> [Exercise details]
Copy the data below exactly. Any pictures in it should be omitted.

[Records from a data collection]
◇ ◇ ◇

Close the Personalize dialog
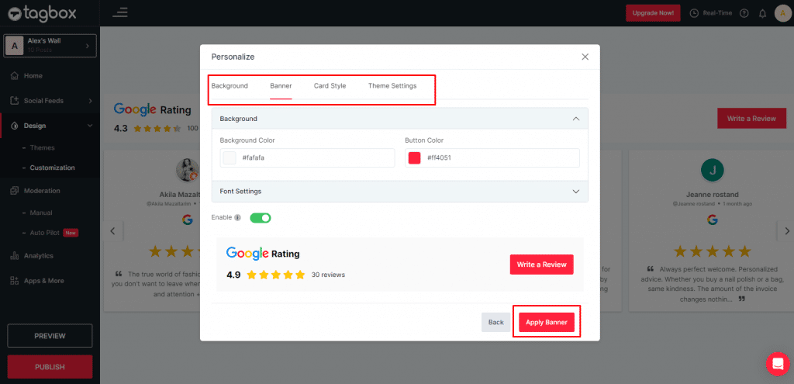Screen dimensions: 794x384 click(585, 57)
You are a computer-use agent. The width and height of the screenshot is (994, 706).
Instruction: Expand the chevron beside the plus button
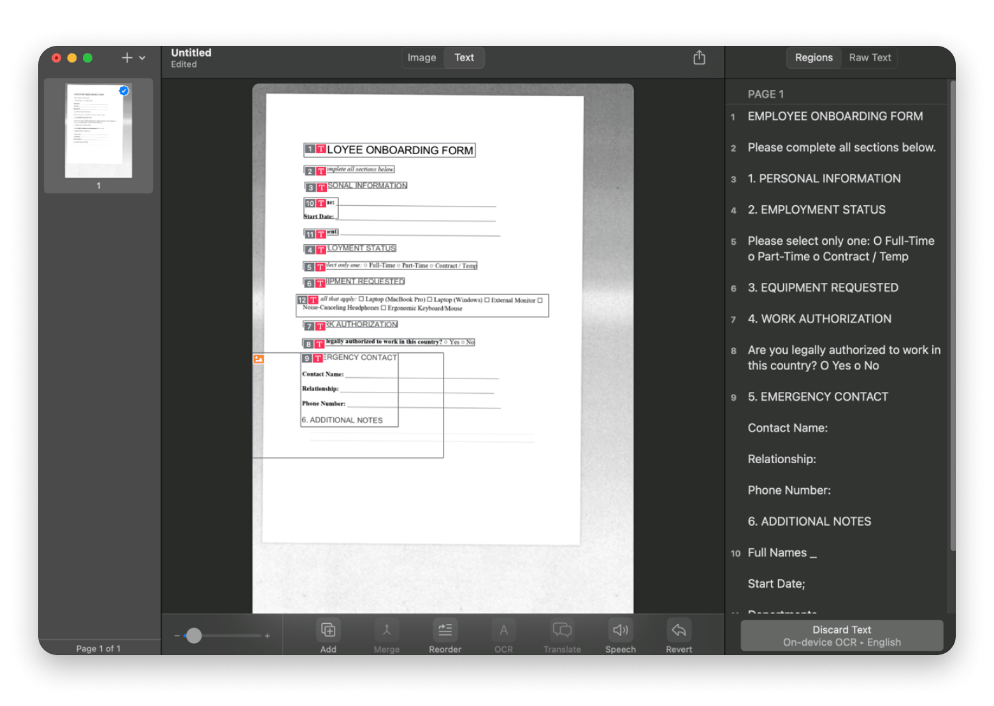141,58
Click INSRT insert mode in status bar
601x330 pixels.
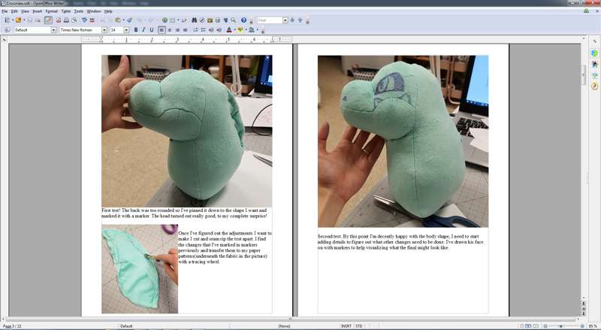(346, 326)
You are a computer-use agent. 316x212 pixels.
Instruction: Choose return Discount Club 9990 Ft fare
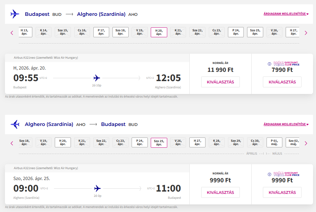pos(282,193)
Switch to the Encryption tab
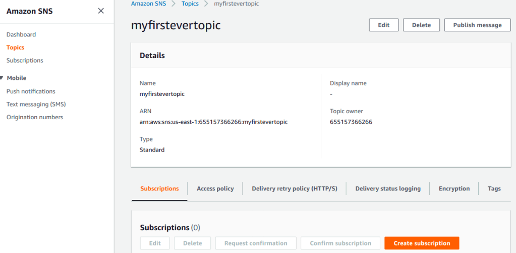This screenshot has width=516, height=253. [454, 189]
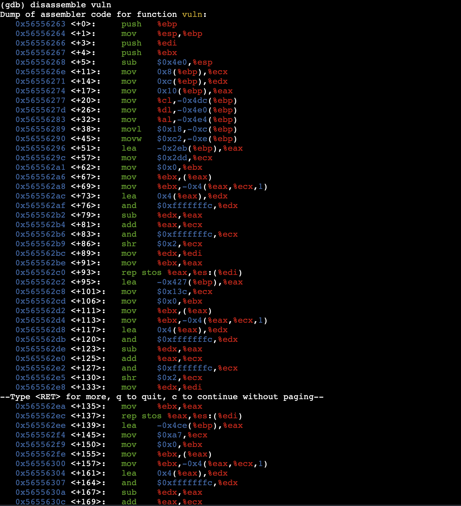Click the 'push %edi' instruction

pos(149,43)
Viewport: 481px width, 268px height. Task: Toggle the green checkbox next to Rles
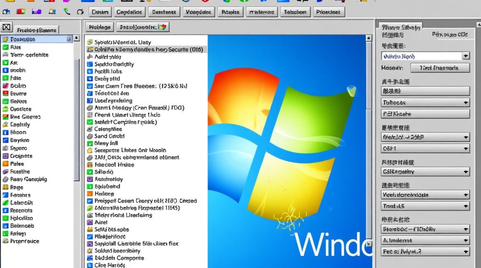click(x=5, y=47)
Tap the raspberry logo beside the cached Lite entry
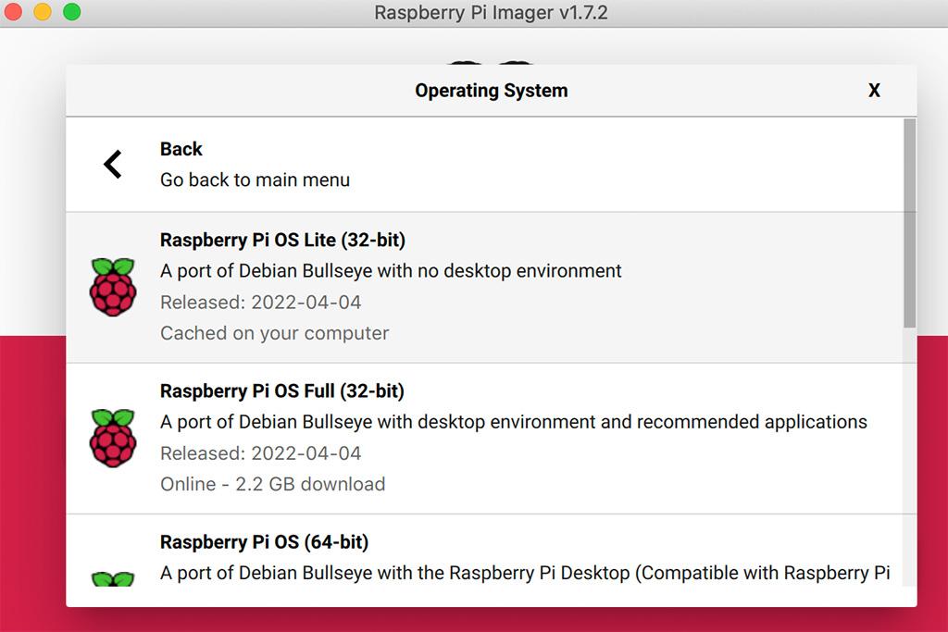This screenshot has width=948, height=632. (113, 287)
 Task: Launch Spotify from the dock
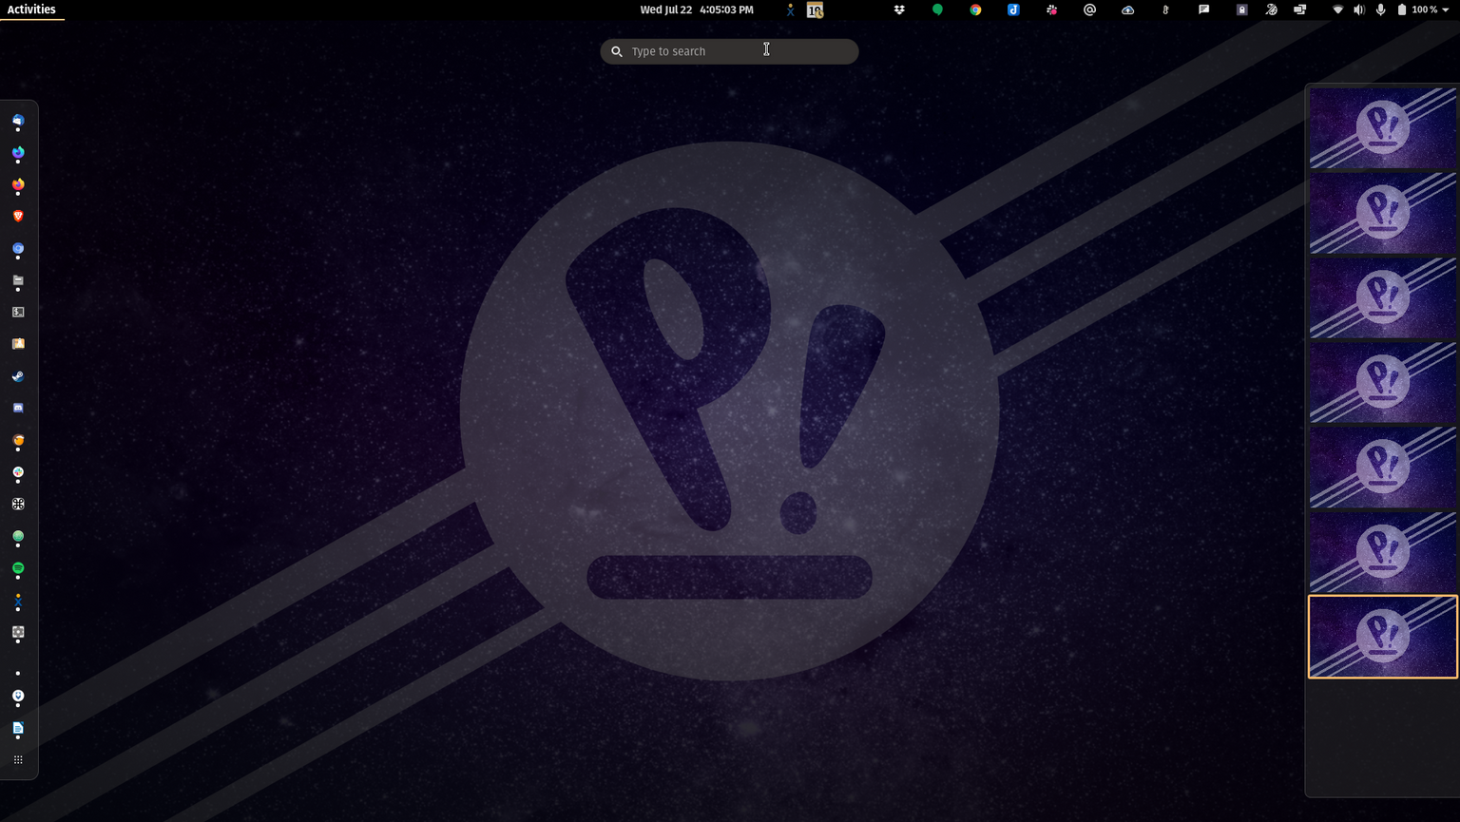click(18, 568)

◇ ◇ ◇

> [Exercise solution]
Close the Personalize dialog
Screen dimensions: 794x384 click(585, 57)
You are a computer-use agent. The width and height of the screenshot is (994, 706).
Instruction: Expand the chevron beside the plus button
141,58
Click INSRT insert mode in status bar
601x330 pixels.
(346, 326)
You are a computer-use agent. 316x212 pixels.
Instruction: Choose return Discount Club 9990 Ft fare
pos(282,193)
Switch to the Encryption tab
This screenshot has width=516, height=253. [454, 189]
Click the 'push %edi' instruction

pos(149,43)
Viewport: 481px width, 268px height. Task: Toggle the green checkbox next to Rles
click(x=5, y=47)
Tap the raspberry logo beside the cached Lite entry
This screenshot has width=948, height=632. (113, 287)
 Task: Launch Spotify from the dock
click(18, 568)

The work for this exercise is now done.